HBM + GPU = the computing heart of AI servers.

This combination allows data centers to train and deploy models like ChatGPT at unprecedented speed.


In October, OpenAI signed memoranda with Samsung and SK Hynix for its Stargate project, naming them as key partners for advanced memory and data infrastructure.


 SK Hynix revealed OpenAI’s DRAM wafer demand could reach 900,000 per month — more than double today’s global HBM capacity.



Traditional Memory Joins the Shortage

Here’s the twist: not only HBM is tight.
Conventional DRAM used in standard servers is also in short supply.


Hyperscalers like Amazon, Google, and Meta are stockpiling to expand traditional data centers — even as most manufacturers have prioritized HBM production.


As Peter Lee, semiconductor analyst at Citigroup, explains:

“Not every AI workload requires HBM. For inference and data retrieval, traditional DRAM can be more cost-efficient.”

That’s why both AI servers and general-purpose servers are now competing for limited memory inventory.



 A “New Paradigm” for Memory Procurement

SK Hynix CFO Woo Hyun Kim notes that AI innovation has triggered a fundamental shift in demand:

“The memory market has entered a new paradigm — demand is now expanding across all product lines.”

The company expects the HBM market to grow more than 30% annually over the next five years, even under conservative forecasts.


For sourcing teams, this means:
1. Longer lead times for DRAM and HBM.
2. Rising contract prices through 2026.
3. A stronger focus on supplier diversification and long-term partnerships.

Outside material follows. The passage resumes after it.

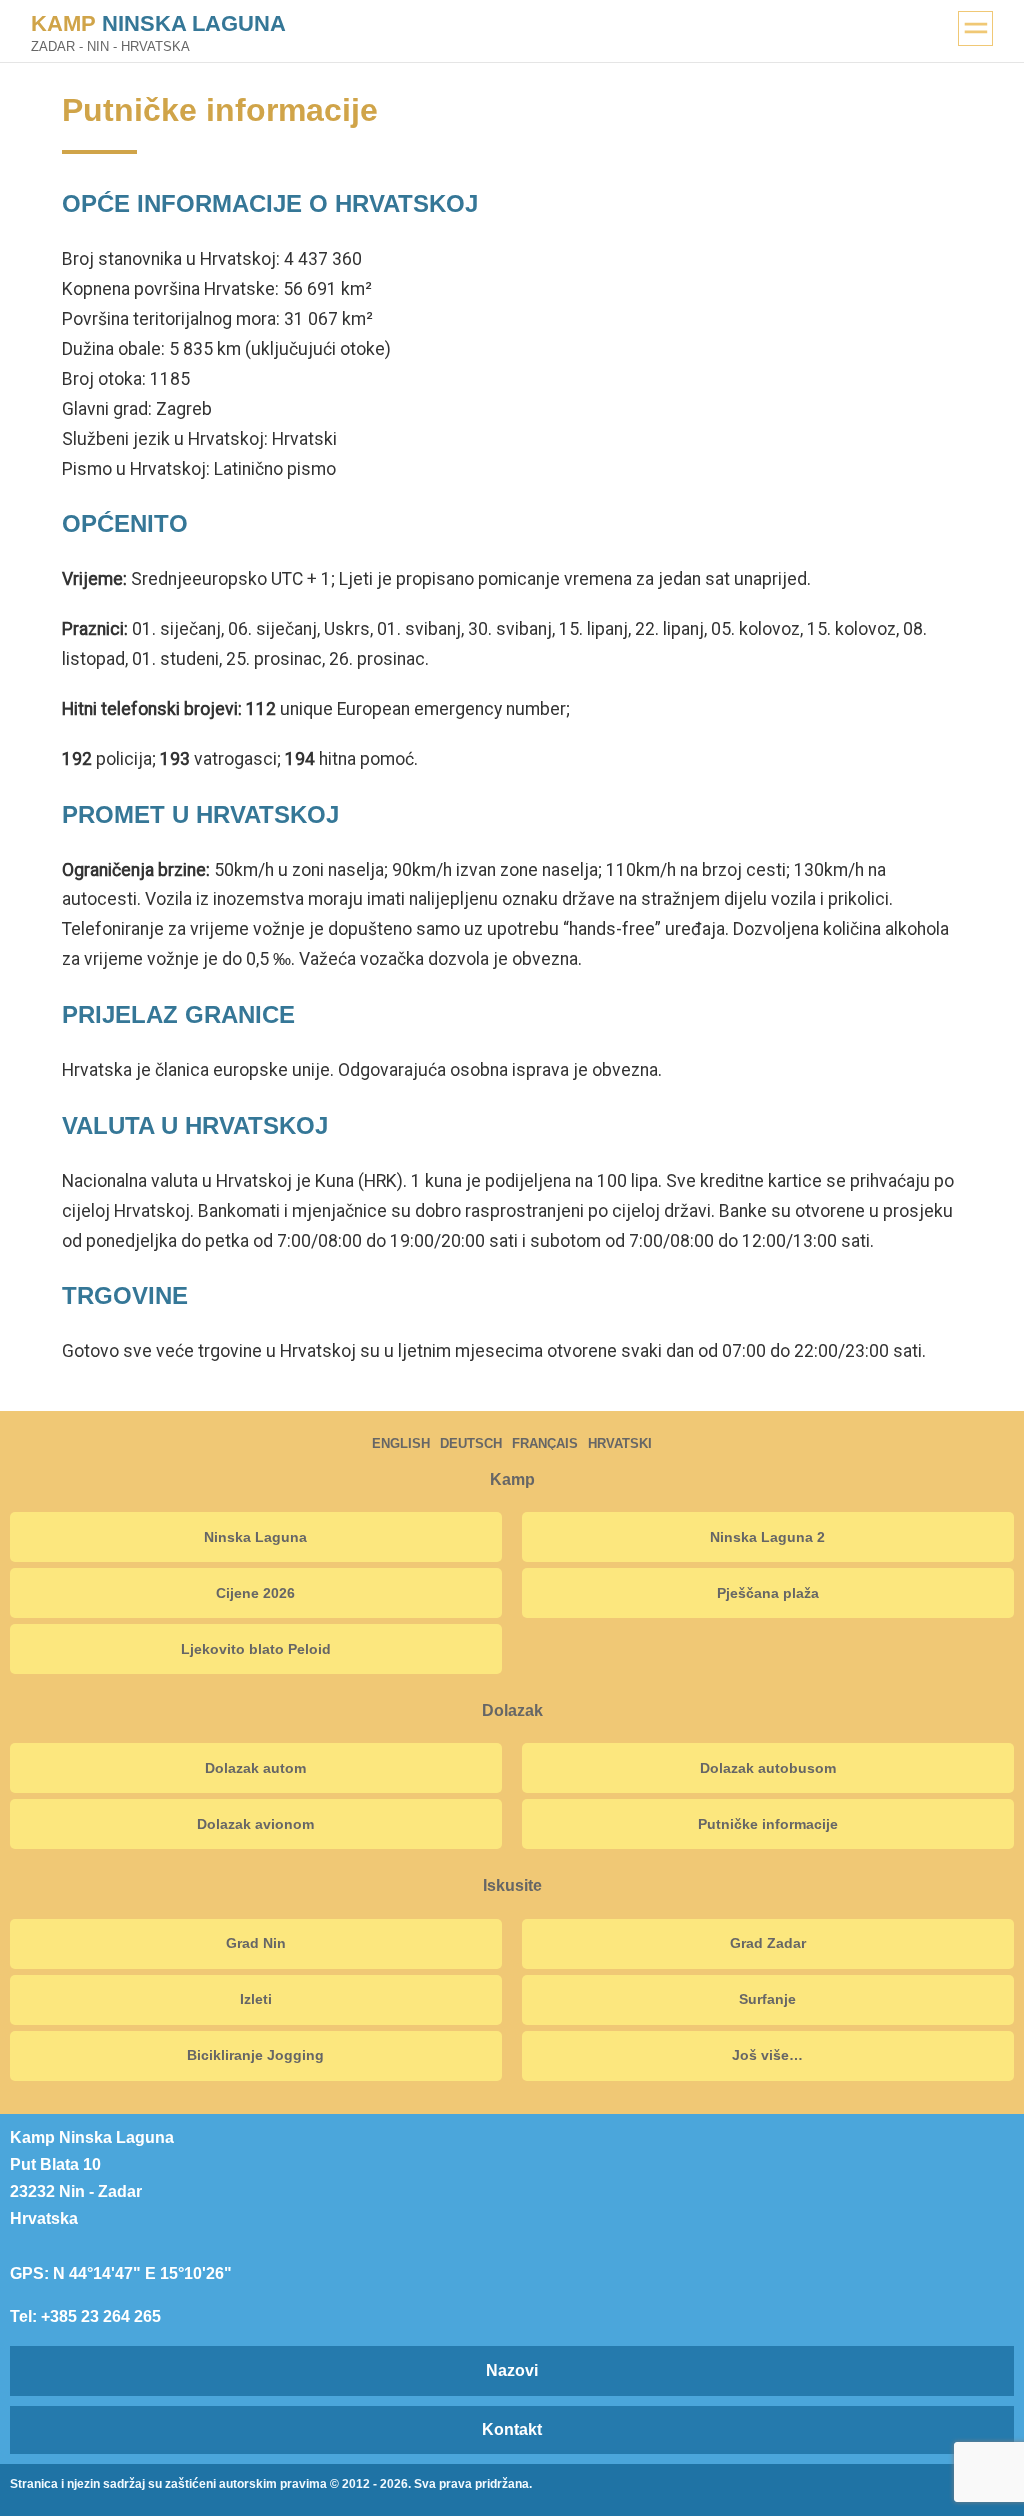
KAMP (158, 23)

 The Big Question: Can Supply Keep Up?

Analysts warn that even with record investments, supply might lag far behind demand.


TrendForce expects tight conditions to persist through 2026, possibly into early 2027.


Sanjeev Rana from CLSA cautions:

“The figures are staggering. Current and planned capacity can’t meet this level of demand. The uncertainty is whether OpenAI can actually execute its plans.”



 What This Means for Procurement Professionals

AI has redefined memory chips from cyclical commodities to strategic assets.


If hyperscaler infrastructure builds continue as planned, we may be witnessing memory’s longest and most profitable upcycle in decades — but also one of its tightest supply environments.


Procurement teams who anticipate this shift early — by securing long-term supply agreements, monitoring HBM yield trends, and understanding AI server build plans — will have a clear competitive edge.